Rather, what is clear from the act, is that it was intended for people with this protected characteristic to be protected from discrimination (such as in the workplace), not that they were to be entitled to be treated as a member of the opposite sex.
Moreover, you claim that “we are the party that ensures people have the freedom to live their lives as they wish”. Now, this is a contestable and partial account of Conservative Party philosophy.
But, putting that aside, aren’t you concerned by the idea of the Government violating women’s rights to organise themselves, and to consent to whom it is they share private spaces with? Or the ability of businesses and charities to provide services that respect and protect women’s interests and preferences?
Q4 Do you believe that doctors should be allowed to perform non-reversible medical interventions on under-16s, in order to help them physicalise their gender expression?
We believe that adults should be free to seek medical intervention to make their bodies resemble the opposite sex.

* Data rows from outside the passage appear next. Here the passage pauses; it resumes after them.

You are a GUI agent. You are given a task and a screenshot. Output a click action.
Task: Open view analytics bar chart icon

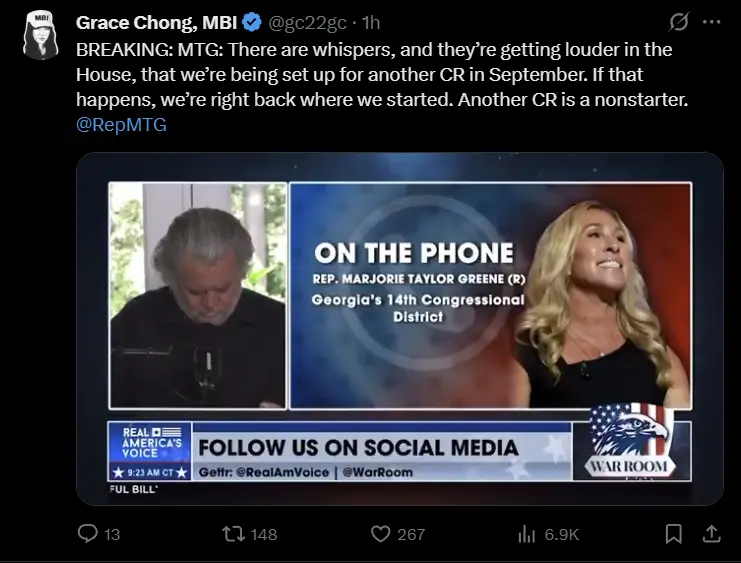coord(526,534)
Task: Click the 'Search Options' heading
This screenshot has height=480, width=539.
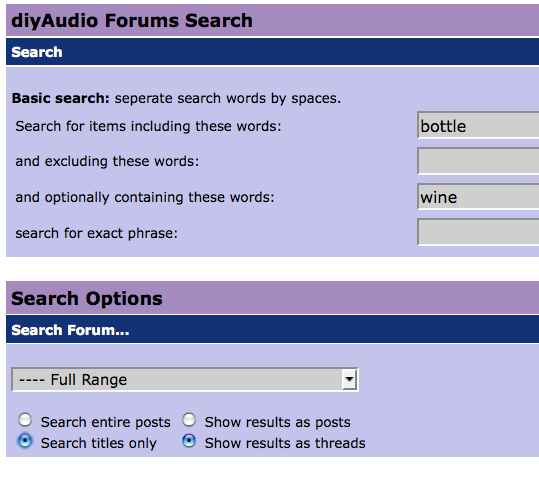Action: pyautogui.click(x=87, y=298)
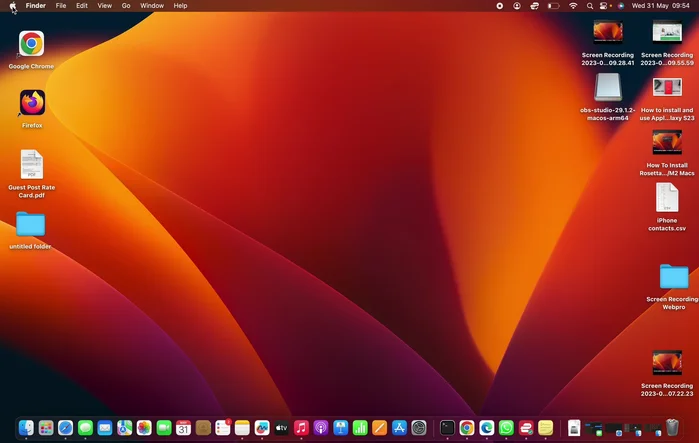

We also believe, however, that there’s no justification for prescribing puberty blockers (which the NHS no longer states to be reversible) or hormome therapies to children.
Indeed, it’s clear that these interventions are, like FGM, a form of child abuse, and we are keen to share with you our full findings on this topic as a matter of urgency.
Q5 Do you believe in free debate about these matters?
We hope you’ll agree that our questions are neither inherently hateful nor phobic. We certainly agree with you that improving mental health services for trans people is important, and that fighting against hateful prejudice of all kinds is both good and necessary.
We hope you agree with us, however, that people should be able to discuss their views openly about these matters, and that the serious professional consequences and personal abuse that too many – from JK Rowling, downwards – have faced for doing so, are worrying and wrong.